Value Chain of Transformation

Value Chain of Transformation

I am pretty sure that Michael Porter does not think of himself as an ETL person, and the article  (Page 14) I obtained this from indicates that this perspective is not ETL. However, I submit that the perspective that ETL stops once you have data in the Warehouse or the DataMart is just too limiting, and creates a false divide. Data must be both useable and actionable – not just useable. By looking at the ETL challenge across the entire transformation (does that make ETL TL TL TL …?), practitioners are more likely to meet the needs of business users.

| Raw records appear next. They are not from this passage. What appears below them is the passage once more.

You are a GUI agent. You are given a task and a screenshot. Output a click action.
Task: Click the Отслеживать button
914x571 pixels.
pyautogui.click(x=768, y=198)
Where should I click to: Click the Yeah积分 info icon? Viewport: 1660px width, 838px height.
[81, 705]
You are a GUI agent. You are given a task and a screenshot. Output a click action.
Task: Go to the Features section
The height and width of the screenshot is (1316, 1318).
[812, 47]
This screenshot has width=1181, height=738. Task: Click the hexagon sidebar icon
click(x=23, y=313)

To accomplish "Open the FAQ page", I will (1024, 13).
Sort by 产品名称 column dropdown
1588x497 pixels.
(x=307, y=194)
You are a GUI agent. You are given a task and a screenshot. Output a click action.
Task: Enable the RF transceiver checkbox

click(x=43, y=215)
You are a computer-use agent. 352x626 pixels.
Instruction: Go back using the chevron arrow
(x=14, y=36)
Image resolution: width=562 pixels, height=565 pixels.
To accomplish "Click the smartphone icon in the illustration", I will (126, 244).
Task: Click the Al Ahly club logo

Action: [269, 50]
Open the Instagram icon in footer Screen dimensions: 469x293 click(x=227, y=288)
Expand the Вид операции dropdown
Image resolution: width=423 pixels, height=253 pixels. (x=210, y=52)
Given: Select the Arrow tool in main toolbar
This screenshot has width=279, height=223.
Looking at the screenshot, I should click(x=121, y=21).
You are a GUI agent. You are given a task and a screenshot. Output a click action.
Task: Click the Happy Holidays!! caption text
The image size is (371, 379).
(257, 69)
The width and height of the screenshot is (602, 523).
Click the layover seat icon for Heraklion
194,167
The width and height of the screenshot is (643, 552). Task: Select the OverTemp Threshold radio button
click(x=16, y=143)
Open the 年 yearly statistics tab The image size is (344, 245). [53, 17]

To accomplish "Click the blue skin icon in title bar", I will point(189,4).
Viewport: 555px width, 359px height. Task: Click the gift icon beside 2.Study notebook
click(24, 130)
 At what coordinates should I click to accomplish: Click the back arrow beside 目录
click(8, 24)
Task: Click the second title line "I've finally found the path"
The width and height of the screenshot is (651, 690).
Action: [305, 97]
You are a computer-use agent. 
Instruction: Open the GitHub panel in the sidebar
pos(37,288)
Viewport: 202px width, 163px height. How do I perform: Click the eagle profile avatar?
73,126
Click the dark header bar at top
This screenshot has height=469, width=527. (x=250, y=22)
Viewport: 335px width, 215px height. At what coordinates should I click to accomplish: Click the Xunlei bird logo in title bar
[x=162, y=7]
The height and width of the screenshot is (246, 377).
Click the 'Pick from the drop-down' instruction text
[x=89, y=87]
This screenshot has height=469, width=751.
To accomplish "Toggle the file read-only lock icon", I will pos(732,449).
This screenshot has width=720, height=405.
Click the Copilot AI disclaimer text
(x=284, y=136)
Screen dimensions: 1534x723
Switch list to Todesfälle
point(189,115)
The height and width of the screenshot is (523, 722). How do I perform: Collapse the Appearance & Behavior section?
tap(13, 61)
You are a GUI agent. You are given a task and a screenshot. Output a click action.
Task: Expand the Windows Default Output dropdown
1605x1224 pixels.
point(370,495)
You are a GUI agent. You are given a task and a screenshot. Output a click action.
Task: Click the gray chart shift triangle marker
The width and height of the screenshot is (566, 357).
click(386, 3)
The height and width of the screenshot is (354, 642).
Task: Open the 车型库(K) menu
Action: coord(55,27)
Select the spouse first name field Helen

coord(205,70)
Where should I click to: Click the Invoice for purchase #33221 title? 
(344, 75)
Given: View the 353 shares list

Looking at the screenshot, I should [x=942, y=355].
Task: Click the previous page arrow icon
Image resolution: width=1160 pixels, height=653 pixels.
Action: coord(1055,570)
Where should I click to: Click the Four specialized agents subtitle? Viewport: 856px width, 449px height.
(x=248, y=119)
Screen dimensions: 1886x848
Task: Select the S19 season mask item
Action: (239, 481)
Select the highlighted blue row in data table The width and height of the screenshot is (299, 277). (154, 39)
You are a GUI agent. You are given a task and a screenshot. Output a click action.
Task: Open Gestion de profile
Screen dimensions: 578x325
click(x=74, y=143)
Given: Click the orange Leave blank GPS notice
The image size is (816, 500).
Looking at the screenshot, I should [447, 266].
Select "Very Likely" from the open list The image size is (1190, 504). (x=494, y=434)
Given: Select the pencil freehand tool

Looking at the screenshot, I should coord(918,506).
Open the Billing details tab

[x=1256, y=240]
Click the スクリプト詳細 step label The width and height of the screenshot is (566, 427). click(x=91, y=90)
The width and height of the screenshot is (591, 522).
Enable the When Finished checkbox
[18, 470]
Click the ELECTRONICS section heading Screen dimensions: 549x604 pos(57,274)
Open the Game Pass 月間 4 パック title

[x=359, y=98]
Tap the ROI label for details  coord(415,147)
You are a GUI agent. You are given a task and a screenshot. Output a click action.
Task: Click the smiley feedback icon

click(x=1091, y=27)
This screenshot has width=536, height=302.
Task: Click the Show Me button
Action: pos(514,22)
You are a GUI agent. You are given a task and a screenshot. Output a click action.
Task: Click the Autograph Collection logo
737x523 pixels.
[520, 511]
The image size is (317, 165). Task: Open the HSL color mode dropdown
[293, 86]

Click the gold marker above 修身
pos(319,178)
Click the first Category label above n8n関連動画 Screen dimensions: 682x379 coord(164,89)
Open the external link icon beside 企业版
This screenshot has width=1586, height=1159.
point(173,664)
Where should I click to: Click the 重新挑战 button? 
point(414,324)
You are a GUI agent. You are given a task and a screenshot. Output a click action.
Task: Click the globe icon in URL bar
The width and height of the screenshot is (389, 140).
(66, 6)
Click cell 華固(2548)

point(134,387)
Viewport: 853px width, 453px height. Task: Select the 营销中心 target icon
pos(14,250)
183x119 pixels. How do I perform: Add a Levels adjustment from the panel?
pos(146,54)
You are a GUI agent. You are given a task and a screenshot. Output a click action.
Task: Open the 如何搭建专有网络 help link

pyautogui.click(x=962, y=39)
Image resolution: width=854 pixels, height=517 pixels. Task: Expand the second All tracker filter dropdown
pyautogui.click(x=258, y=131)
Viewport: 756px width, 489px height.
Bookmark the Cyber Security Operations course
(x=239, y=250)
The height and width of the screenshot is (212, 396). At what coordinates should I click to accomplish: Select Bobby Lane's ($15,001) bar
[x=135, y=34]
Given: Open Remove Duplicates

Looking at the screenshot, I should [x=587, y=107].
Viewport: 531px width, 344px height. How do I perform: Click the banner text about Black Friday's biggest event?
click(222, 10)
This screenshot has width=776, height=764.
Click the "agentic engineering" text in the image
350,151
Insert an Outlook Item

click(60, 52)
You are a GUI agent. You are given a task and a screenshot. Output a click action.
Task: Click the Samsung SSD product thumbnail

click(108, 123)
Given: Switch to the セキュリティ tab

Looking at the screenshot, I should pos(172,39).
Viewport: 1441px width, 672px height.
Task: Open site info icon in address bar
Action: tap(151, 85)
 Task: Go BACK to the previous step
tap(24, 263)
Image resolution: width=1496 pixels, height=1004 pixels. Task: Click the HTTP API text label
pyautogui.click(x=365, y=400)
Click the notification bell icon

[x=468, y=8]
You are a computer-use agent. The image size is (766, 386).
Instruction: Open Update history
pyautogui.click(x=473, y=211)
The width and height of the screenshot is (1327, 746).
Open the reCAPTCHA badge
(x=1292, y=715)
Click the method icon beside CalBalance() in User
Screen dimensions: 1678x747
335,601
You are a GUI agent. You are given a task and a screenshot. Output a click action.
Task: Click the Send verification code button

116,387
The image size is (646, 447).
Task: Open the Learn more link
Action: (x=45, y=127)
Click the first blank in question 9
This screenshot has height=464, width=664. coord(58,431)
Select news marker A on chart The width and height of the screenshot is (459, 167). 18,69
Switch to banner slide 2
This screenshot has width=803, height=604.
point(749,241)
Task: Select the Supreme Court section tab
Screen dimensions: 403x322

Related discussions for future entries:

  • Wayne Eckerson has a number of articles on this topic. My favorite: Exploiting Big Data Strategies for Integrating with Hadoop by Wayne Eckerson; Published: June 1, 2012.
  • The limitations placed on analytics through the application of a schema independent of the analytical context is one of the drawbacks of “old school” RDBMS. The ability of a file based Hadoop / mapreduce oriented analytical environment to apply the schema later in the process is a key benefit of Hadoop/Mapreduce.